How does VaultSpeed handle initial and incremental loads?

Name: Leap Forward
Price range: $

February 8th, 2022

Jonas De Keuster

How does Vault Speed handle initial and incremental loads 2

The VaultSpeed automation tool delivers both initial and incremental load mappings and workflows.

It doesn’t matter whether our customers have a change data capture (CDC) solution or not. We support all kinds of data delivery to the DWH.

Loading Logic

The initial load – the first time a source system is loaded into the Data Vault – copies the entire set of data. This set can consist of files, source tables, external tables, database dump files, etc. Our initial loads use the INI schema, which is automatically created for our customers. The loading logic for any initial loads is pretty straightforward since there is no previously loaded data to consider. Initial loads are tailored for substantial loading volumes.

After the initial data loading takes place, it’s necessary to dump the delta between the target and source data at regular intervals.
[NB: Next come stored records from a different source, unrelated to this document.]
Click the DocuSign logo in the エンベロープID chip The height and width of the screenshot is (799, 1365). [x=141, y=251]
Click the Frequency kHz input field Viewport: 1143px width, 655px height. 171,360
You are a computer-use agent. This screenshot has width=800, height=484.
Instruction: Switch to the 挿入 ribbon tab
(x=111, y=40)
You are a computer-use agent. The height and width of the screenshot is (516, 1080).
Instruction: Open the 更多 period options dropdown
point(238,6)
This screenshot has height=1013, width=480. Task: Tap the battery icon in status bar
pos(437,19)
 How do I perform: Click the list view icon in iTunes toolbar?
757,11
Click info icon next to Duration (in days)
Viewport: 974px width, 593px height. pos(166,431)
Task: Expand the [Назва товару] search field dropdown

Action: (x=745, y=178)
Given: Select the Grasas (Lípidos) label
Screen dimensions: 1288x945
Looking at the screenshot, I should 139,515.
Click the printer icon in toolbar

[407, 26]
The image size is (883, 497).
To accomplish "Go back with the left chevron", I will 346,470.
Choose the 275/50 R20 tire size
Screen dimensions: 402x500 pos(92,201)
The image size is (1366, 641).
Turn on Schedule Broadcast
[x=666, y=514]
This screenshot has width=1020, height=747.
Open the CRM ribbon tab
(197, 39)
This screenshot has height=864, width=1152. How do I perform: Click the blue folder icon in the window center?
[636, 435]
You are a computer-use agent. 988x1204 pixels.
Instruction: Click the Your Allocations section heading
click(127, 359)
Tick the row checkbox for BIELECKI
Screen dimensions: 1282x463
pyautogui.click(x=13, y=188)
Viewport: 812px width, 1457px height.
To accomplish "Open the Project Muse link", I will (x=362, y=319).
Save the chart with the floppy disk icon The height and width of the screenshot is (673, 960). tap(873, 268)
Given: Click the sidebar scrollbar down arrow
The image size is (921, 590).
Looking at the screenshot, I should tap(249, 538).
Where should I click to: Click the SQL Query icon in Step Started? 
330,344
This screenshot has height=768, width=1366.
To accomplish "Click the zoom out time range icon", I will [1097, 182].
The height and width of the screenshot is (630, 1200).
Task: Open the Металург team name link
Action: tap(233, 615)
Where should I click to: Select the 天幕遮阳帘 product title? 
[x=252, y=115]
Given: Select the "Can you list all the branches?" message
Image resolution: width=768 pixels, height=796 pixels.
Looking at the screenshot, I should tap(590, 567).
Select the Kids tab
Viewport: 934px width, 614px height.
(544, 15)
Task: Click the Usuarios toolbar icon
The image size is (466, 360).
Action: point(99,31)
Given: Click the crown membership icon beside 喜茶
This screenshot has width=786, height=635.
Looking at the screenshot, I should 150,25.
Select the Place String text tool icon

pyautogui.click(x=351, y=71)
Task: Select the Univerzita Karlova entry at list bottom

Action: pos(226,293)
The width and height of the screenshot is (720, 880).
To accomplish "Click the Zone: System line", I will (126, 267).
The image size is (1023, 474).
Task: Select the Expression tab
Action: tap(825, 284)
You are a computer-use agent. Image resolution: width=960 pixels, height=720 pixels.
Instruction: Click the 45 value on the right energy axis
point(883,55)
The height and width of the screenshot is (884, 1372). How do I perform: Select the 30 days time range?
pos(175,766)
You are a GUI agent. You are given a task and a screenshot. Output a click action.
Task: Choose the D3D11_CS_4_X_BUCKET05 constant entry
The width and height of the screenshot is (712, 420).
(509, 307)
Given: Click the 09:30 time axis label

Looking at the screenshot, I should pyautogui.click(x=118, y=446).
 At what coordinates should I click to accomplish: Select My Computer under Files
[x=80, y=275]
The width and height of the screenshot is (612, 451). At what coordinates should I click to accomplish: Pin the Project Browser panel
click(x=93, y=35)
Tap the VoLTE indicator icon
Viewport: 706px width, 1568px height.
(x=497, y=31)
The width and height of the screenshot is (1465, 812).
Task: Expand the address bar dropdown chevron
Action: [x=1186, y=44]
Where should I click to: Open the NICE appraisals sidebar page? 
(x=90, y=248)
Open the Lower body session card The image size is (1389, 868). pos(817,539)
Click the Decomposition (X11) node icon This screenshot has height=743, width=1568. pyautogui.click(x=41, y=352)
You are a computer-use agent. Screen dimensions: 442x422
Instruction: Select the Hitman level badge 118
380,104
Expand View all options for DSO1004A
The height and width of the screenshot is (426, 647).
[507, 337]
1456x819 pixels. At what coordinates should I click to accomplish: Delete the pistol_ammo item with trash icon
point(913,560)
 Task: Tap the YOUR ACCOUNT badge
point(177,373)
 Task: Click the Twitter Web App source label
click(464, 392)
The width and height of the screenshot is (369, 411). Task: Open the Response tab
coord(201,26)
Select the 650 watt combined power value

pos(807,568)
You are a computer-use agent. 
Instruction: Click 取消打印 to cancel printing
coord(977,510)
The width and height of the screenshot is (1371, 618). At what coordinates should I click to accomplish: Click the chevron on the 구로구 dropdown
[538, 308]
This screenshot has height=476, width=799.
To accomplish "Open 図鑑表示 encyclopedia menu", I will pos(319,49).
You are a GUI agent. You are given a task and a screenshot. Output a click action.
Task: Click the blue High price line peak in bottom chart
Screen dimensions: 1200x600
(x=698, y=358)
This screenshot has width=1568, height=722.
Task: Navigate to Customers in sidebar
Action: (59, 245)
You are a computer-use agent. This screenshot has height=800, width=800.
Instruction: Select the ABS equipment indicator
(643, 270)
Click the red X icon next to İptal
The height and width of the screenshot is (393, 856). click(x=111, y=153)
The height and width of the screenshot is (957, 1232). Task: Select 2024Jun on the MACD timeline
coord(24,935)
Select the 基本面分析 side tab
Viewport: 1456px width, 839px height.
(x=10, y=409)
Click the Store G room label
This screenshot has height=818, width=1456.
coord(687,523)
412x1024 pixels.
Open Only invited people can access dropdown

Incremental data loading of the newly added or modified data can be based on any type of incremental data delivery: CDC, files or source journaling tables. Incremental loading logic takes care of all dependencies and specifics when data is already loaded in the DWH.

Our incremental loads have a built-in solution to handle loading windows. Loading windows will vary in size based on the loading frequency. The incremental loads are tuned for batch and micro-batch loading performance.

Safeguarded against duplicates
and data loss

VaultSpeed incremental loads also allow for a firewall that prevents loading duplicate events. These
occur during reloading of loading windows that were already processed or when there are server time mismatches. Duplicates are filtered out based on keys and source timestamp.

Data flows are prone to system failures. A server can crash, network connections can drop. Therefore, restartability is another essential feature of both our initial and incremental loading. All our flows contain the logic to ensure you can restart them upon failure with no data loss.

For our streaming solutions, we only generate incremental logic. There’s no initial streaming logic since records are captured and processed sequentially: one record at a time. Initial loads, if necessary, can be executed using the standard implementation.